Self-imposed limitations
I can do anything, and I know it. And, some things, I can do a thousand percent better than many others. I guess, as a girl, I’ve learned to not do things to the best of my ability because girls aren’t supposed to show off. God, that sounds archaic, but it happens sometimes. There is a part of me that is very content to fly under the radar in certain situations, and that’s fine. But that’s no reason to fade into oblivion in other areas. And, while I’m never afraid to try as many new things as possible, I sometimes put up a mental block and can’t excel at certain things because of it. Why do we do that? Am I really that afraid of erasing the cache of Bon Jovi lyrics in my head to make room for new, more useful knowledge?

Self-righteousness
I don’t think I’m full of myself — if anything, my faith in everything around me has been sufficiently shaken, of late. But, among my many recent revelations was that things are not going to happen the way I planned them to be, and this is opening me up to so many more possibilities. There will be a lot of risk involved, but something tells me the reward will be so much sweeter. It’s amazing, opening one’s mind up so much that the heart can’t help but follow. I guess I’ve never had anything in my life that made me happy, and I figured that if I could surround myself with people and things that were “just so,” then I’d find that long-elusive bliss. But, the picture shifts over time — the clarity you had in your youth was just your limited worldview in action. Eventually, you start to dream in color and sway to different rhythms … ones you never knew existed until you opened yourself up to acknowledging — and, ultimately, appreciating them.

Grudges
Hoo boy, can I hold a grudge. And, I’m tired. It mentally and even physically exhausts you when you can’t forgive someone. But, as of this moment, I forgive anyone who has ever pissed me off and I acknowledge that they might have been pissed off by something I said or did. This is not to say that I want rainbows and roses and reunions and such. I just want for everyone who is holding onto something destructive to let it slide. The memory has a funny way of lessening the pain of what really hurt you and letting the better memories shine through. Take it from me, you can’t go back to a situation that caused you stress, but you can hope that everyone else saw it as a teachable moment, the way you have. And, often, that’s the best you can do. Every relationship has its time in the sun. Don’t let the clouds of unhappiness keep you from getting a tan (or, in my case, freckles) again. Sometimes, you just can’t go back. But, you can always move past it.

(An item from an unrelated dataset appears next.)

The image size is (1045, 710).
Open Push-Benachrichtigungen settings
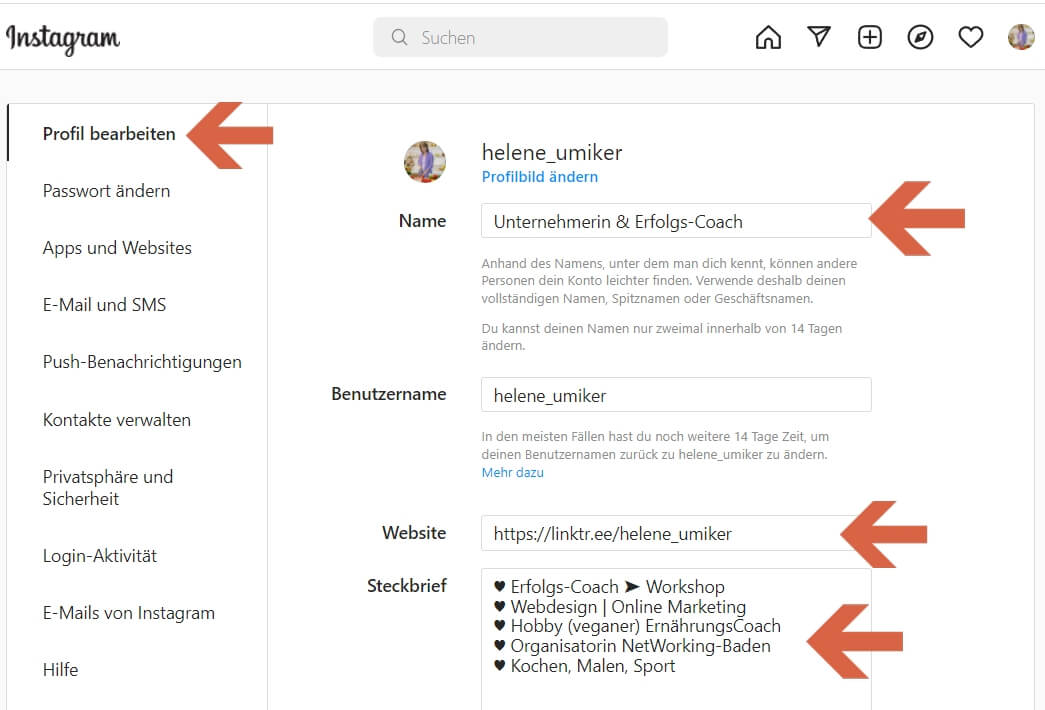(142, 362)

Unrelated, the quote of the night (and no, I will NOT qualify it!): “Aww, Alex will get her Aunt Dawn laid yet!” :D

On iTunes: Bloodhound Gang, “Fire Water Burn”



Bothered

February 11th, 2005, by Dawn

I have been thinking about going incognito again, and I think I found the perfect domain name. On the other hand, having a blog attached to my real name does serve to keep me in check (well, sort of!). Just keep that in mind if you ever come here and I’m AWOL … it will just mean that I am somewhere else.

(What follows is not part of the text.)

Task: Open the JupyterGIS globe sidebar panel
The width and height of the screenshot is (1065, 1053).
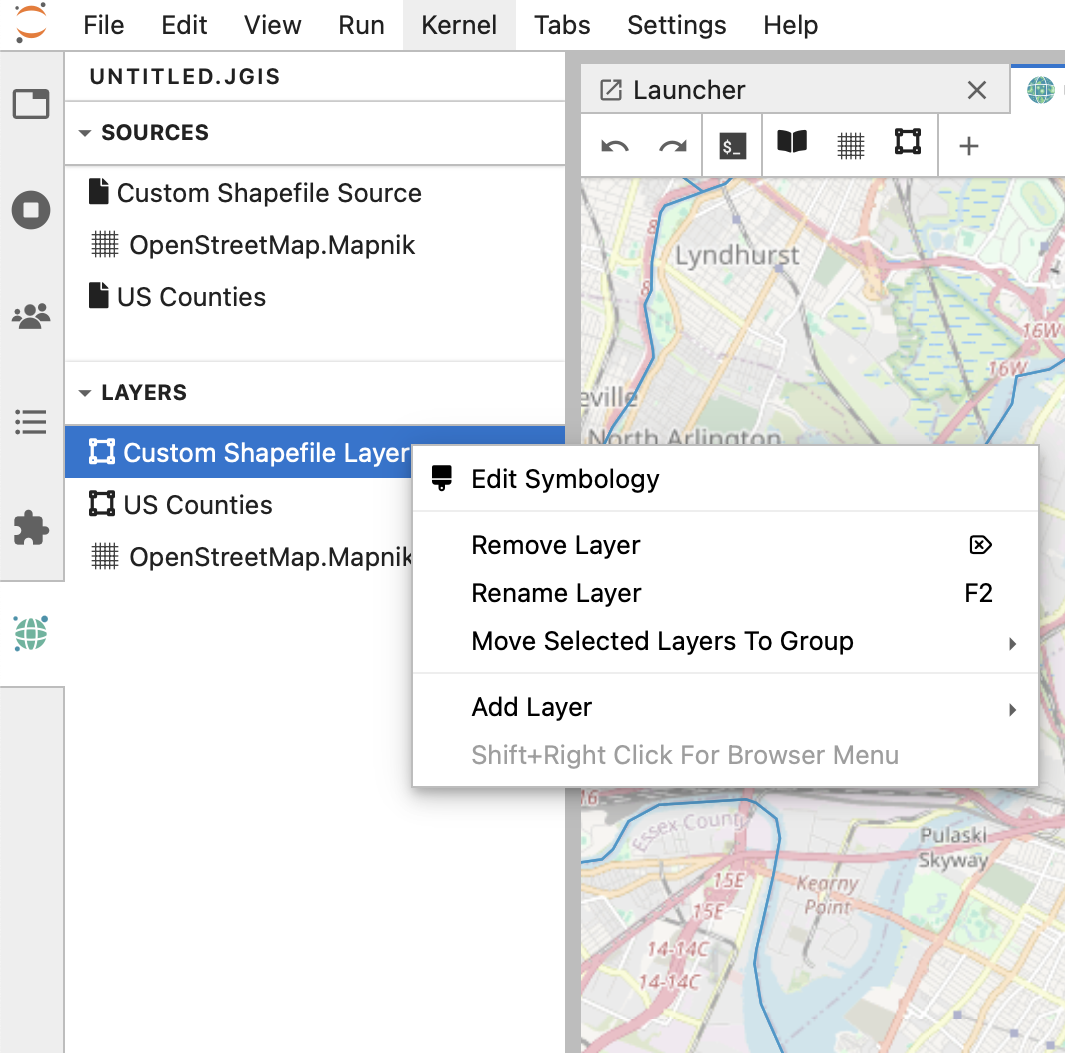Action: 31,633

Why I say this today is because, well, I’m feeling a bit … um, distracted. I spent five months worrying about money. And not to say that I still don’t lose sleep over the lack thereof, well, I’m starting to breathe again and can fit other things into my head, too. And today, well, it’s Friday night and I’m all dressed up with no one to do nowhere to go. And for some reason, it’s affecting me and the imagination has kind of gone on an open-ended field trip.

And THAT, my friends, is all the detail I will be giving out tonight!